I was born in Brno in 1972. I will not dwell on a delicate childhood full of kid injuries but will skip right into adolescence. After high school study of economics and a year’s study of German at a language school, I could not miss out on a rare opportunity and I had a go at one more school, this time at a business academy in Austria. A short work experience was a terrific motivation for me to endure months of studying extra hard for math and so I successfully managed the entrance exam for business studies at the Faculty of Economics and Administration of the MasarykUniversity in Brno. Along with all this I was beating German into the heads of many students as an instructor at a private language school.
Afterwards, I worked for several years as a tax advisor in a large consulting company. Successes, a good salary, working through nights, stress, and health problems did not keep themselves waiting for long. So I summoned the courage for a difficult step in my life – I threw away the tough earned career and threw myself into turning my dreams to reality. I am starting off as an author and publisher of original and imaginative cookbooks and I am secretly weaving other plans.
I enjoy sports, dancing, and singing (especially when no one can see or hear me), traveling throughout distant lands, and especially cooking! I also very much enjoy attending the theater and hiking in the mountains with my husband. I am convinced that everything is possible; one just really must want to do it and one must summon all courage for it. Does it sound a bit too much like a fairy tale? I almost forgot: I like those very much as well.
My work was no longer bringing me satisfaction and was not returning new energy, which I was putting into it every which way possible. I began to feel that slowly but surely I was losing the passion for work, without which I simply cannot work. This was no week or month long delusion, this unsatisfying state had been lingering for more than a year. And don’t come to me saying that work can’t be fun! I’ve always longed to do work into which I’d be putting a piece of my heart. I believe that only this way of working can bring satisfaction to a person as well as joy to her and others.

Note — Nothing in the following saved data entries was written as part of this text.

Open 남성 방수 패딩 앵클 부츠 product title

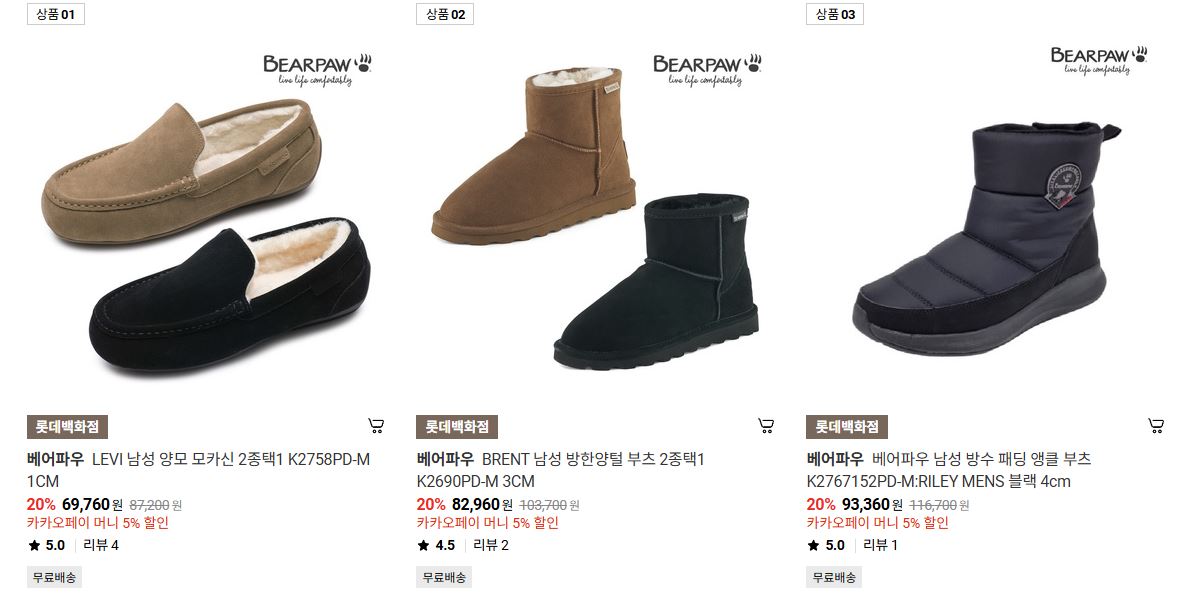tap(949, 470)
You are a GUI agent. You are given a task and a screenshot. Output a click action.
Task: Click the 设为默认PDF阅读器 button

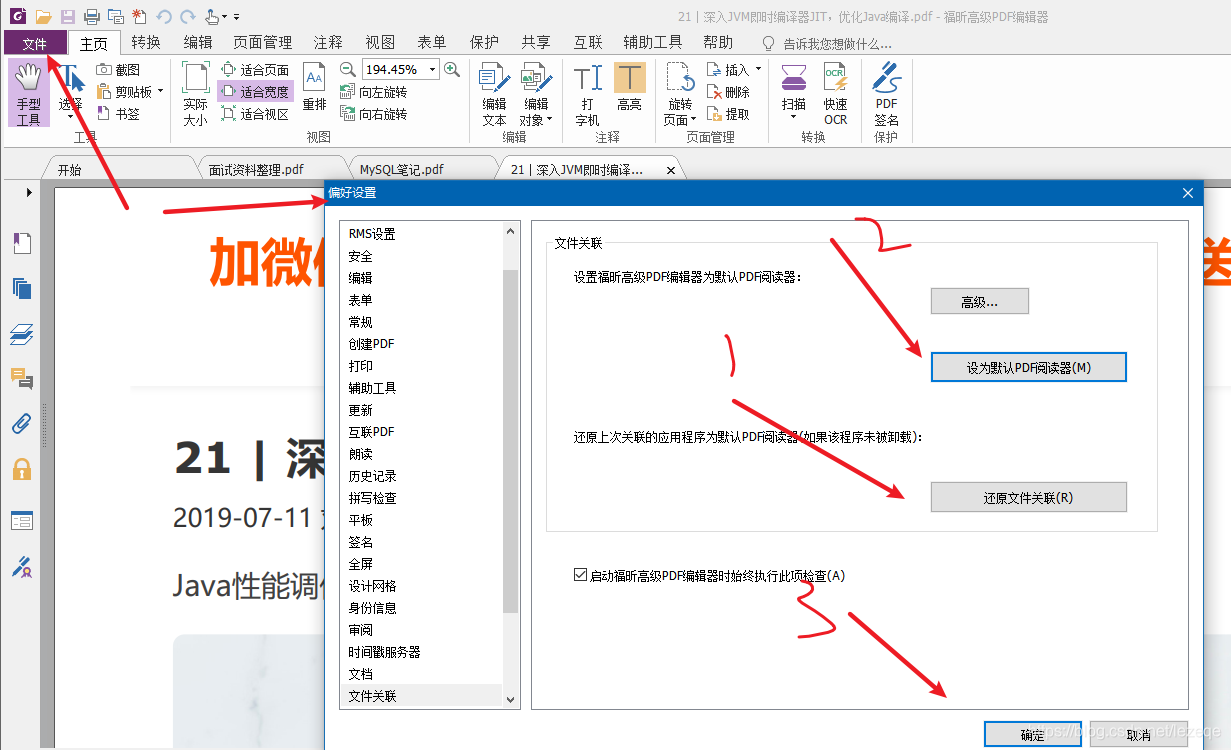click(1029, 366)
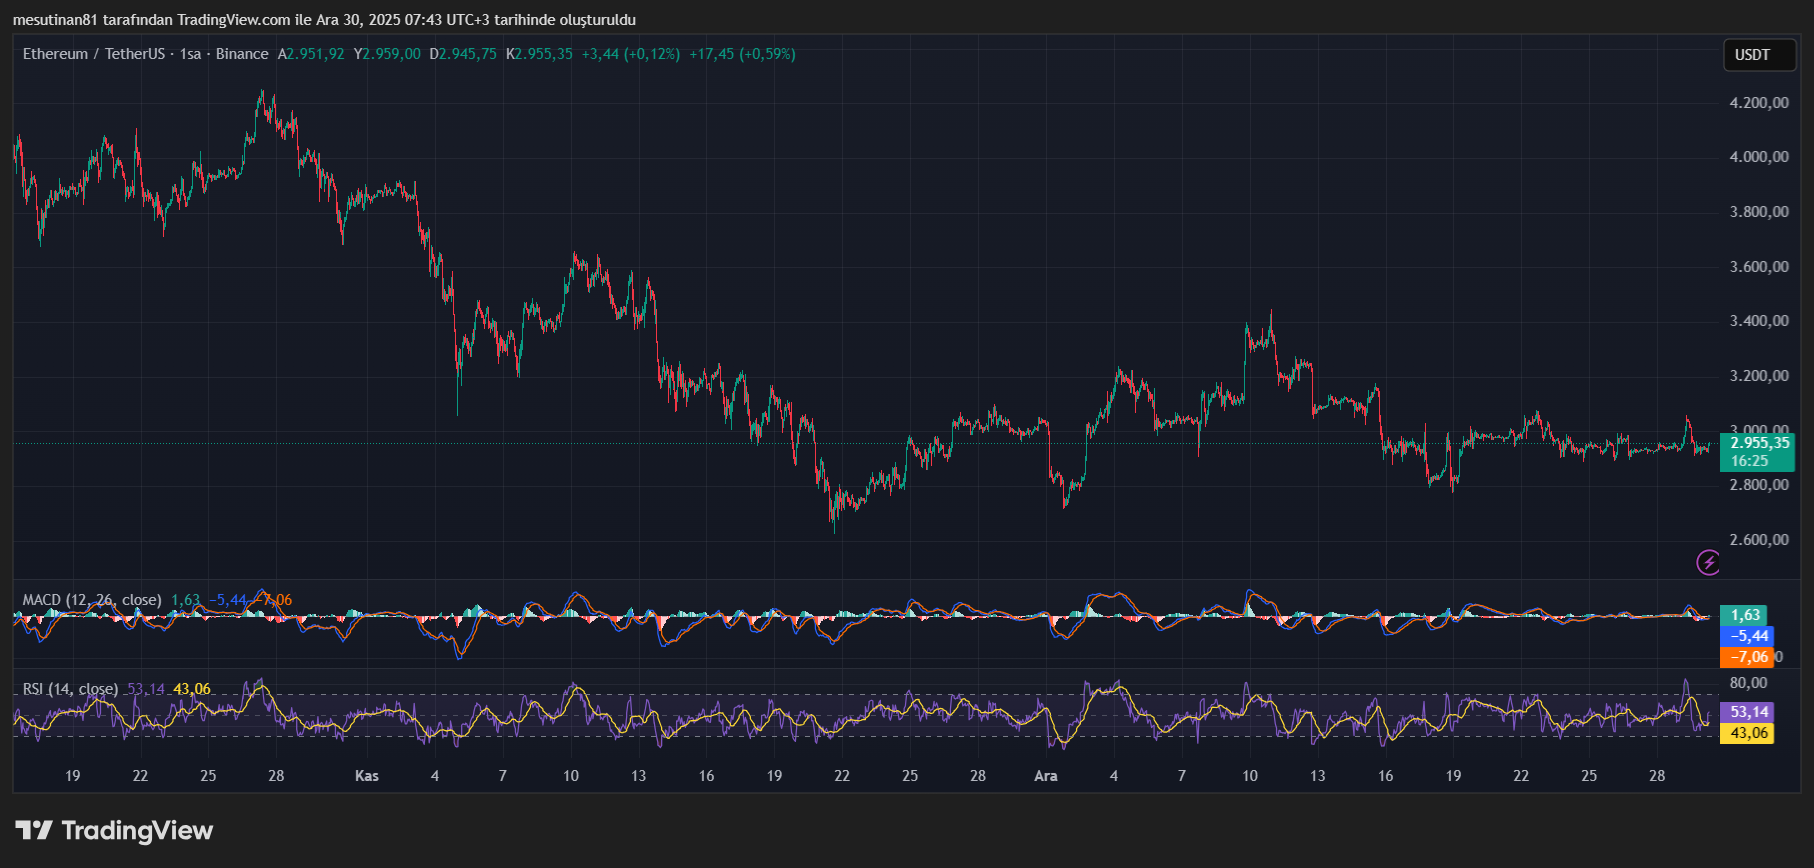Click the Ethereum / TetherUS symbol title
This screenshot has height=868, width=1814.
pyautogui.click(x=94, y=54)
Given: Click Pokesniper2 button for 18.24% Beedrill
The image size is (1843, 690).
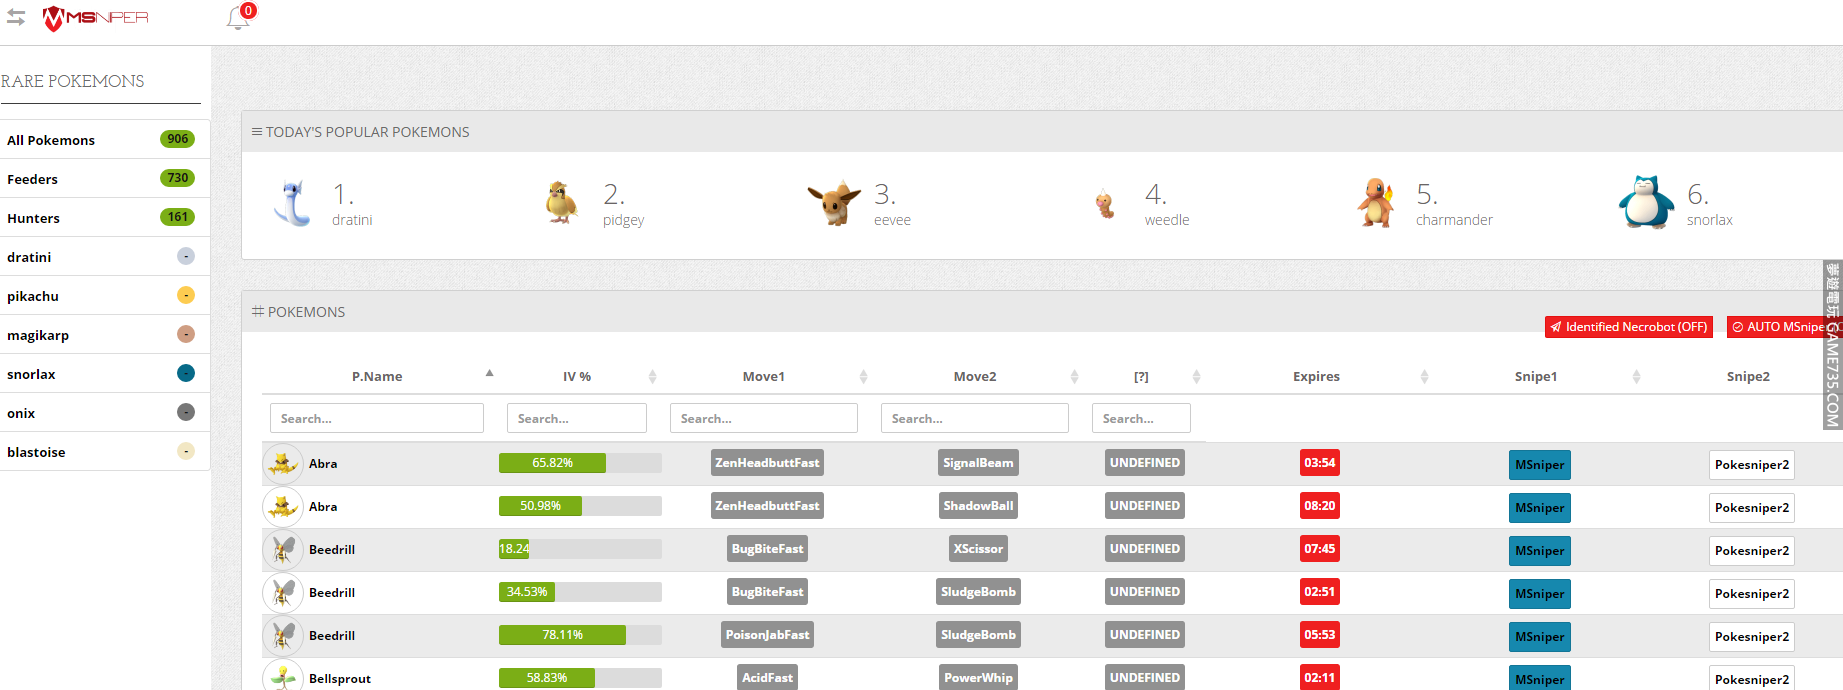Looking at the screenshot, I should 1751,551.
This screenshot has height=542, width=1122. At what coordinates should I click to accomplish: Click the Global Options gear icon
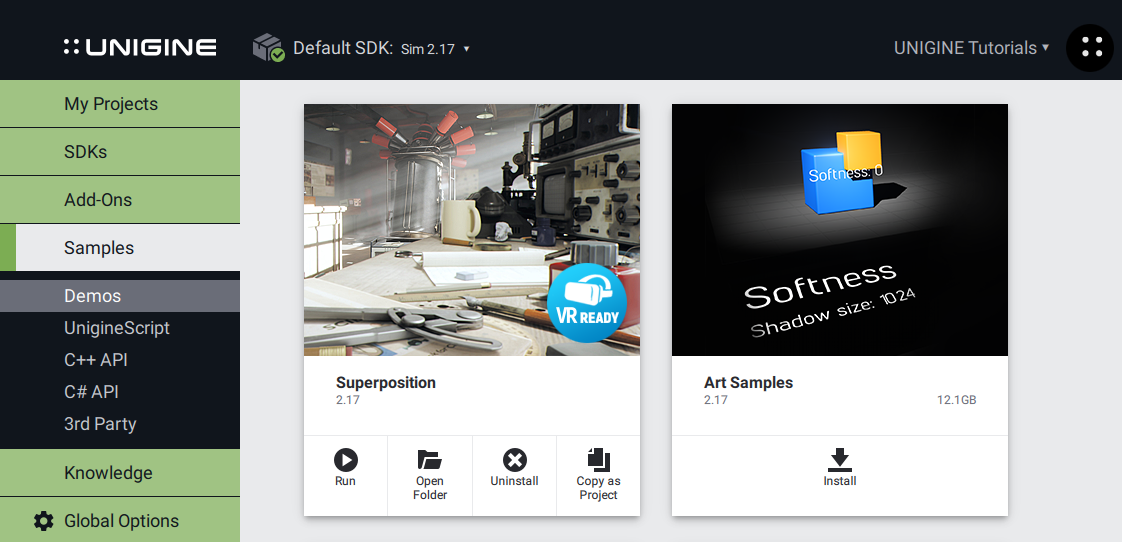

I discovered that the only medicine is change, radical change. I will not hide anything, it wasn’t easy at all. Especially determining which new work direction I would like to take was a difficult task. I never had any fixed ideas from childhood about the one and only right job. Moreover, deeply rooted habits kept creeping up and asking: “And what else do I know how to do? Nothing! What will others think of me? Am I going to give up a career that’s going well just like that? What is it that’s actually missing in my life?”
I now know that all you need to think about is how you relax, what you like to do on the weekend when you have free time and you’re doing what you really want to be doing. I simply loved to cook and I was drowning in heaps of recipes, which I liked to sort and regularly re-arrange. When I would cook following a recipe, the result would be miles off the original thanks to my untamed fantasy. I just took the recipe as an inspiration, as a way of getting started. At the time, I wasn’t aware of my hidden talents at all. Arriving at a visit without a handmade pie was unthinkable for me. When spending time with friends, our conversations too often veered into the direction of exchanging culinary experiences and recipes. When abroad, I did not head for fashion shops, but I headed for grocery stores where I carefully walked around all shelves and studied local ingredients. In hotels I probably brought the cleaning women to the brink of madness when I emptied the inside of the minibar and stored at least some of my discoveries of the day in the cold.
Until one day I spent long hours stunned in one foreign bookshop in the cookbook section admiring their beauty and variety. Yes, that’s it! We will finally also have such beautiful cookbooks in our country! But doubts struck again. I can’t possibly manage to devise recipes; after all I am not a professional. After the first few tries I knew it would be OK. “What of it if I am not a master cook, at least people will be able to keep up with me and they will not dread overcomplicated creations”, I told myself. I wanted to create a cookbook that would be a feast for the eyes, with which it will be a joy to work and which will provide a few important instructions and some laughs as well. In addition, it will also challenge the reader to try his or her own fantasy. Maybe you would like to raise an objection at this point and say that there are many such cookbooks available. I’ll take the liberty of not agreeing. I really don’t know of any Czech, practical, beautiful, uncomplicated, and healthy cookbook.
Actually, at first I took the whole thing as a dream, and I played around with it in my thoughts. Basically I did what is usually done with dreams: keeping them at arm’s length. Then I received two pieces of advice. The first one was: “You should only dream about dreams because as soon as you begin fulfilling them you’ll have nothing left”. The other one was: “Dreams have a magical power; when you think about them a lot and you imagine them in detail, they’ll start to come true for you”. Without hesitation I chose the second advice and from that time I like to dream often and believe it (or not), my dream is gradually and in an unforced way becoming a reality.